Today: I go to work all day and I'm still pumped for the party tonight, but when I got home I hopped online for the first time in a few days...I read a couple surveys she filled out. She yearns to be with him in LA. She didn't believe in love at first sight until she met him. She wants him to be the one. I knew I would fucking regret hooking up last night but for the first time last night she didn't say she felt guilty, and I wasn't upset. And now I regret it, after reading those. Fuck it, I'm done with her. I'm going after L, she's been calling me a lot lately and all my friends like her too.

Monday, June 4, 2007

Oh, It Is Love

The last week has been pretty insane. After that conversation I had with AS she had a complete meltdown and started drinking the next day, by herself. We were supposed to go to a friend's house after work and watch a movie but instead we went back to my house and hooked up. I told her that I lied about everything, that I still liked her and wanted her...but I guess the question is do I really? Two nights later I got my sister drunk with her, and the same thing happened. I promised her earlier in the day that I wouldn't do anything, but the way she talked, she was practically begging me to get on her. So that's that, I don't think I've ever got so much action in such a short time in my life.

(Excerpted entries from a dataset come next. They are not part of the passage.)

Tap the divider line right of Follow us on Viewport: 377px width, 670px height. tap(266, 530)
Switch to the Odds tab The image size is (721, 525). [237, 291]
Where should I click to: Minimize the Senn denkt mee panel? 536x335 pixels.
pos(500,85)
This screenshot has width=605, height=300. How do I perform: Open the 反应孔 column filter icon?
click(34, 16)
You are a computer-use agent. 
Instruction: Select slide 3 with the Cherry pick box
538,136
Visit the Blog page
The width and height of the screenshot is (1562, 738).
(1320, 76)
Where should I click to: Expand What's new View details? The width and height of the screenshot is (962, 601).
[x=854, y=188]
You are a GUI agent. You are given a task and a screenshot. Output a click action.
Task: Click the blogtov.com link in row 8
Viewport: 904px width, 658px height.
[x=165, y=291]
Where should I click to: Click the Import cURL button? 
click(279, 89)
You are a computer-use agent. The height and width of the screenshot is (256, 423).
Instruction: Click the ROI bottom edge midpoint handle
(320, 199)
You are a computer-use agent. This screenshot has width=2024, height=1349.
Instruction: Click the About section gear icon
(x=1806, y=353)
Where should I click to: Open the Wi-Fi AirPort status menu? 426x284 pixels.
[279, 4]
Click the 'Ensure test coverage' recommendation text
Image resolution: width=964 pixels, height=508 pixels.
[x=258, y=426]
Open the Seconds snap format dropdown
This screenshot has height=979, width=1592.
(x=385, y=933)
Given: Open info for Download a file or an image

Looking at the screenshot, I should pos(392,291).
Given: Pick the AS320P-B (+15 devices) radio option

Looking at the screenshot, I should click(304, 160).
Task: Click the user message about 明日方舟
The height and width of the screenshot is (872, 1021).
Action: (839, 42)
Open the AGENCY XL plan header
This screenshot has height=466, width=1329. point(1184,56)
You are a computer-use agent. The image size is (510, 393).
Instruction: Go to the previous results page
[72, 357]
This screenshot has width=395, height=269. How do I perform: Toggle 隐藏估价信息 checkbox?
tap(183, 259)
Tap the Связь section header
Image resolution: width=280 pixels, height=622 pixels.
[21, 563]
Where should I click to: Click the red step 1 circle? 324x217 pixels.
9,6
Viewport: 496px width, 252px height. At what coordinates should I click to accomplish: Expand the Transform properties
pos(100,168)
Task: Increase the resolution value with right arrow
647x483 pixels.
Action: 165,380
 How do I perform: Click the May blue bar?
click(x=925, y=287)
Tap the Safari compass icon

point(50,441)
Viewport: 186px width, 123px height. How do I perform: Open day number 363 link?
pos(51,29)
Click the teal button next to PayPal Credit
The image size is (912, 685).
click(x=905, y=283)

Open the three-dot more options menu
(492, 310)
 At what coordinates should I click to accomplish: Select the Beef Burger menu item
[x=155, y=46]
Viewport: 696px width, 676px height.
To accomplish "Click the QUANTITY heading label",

I still don't really know what to do about her...after I told her I wasn't interested, I felt so free. I mean I felt like crap because I knew how much it upset her, and we are still friends, so I don't like making her mad or whatever, but I've certainly been done sugarcoating things for awhile now. She told me too that she felt relieved when I told her that, because she doesn't want me to hurt.

Too bad her sister isn't a year or two older, because I would totally hit that.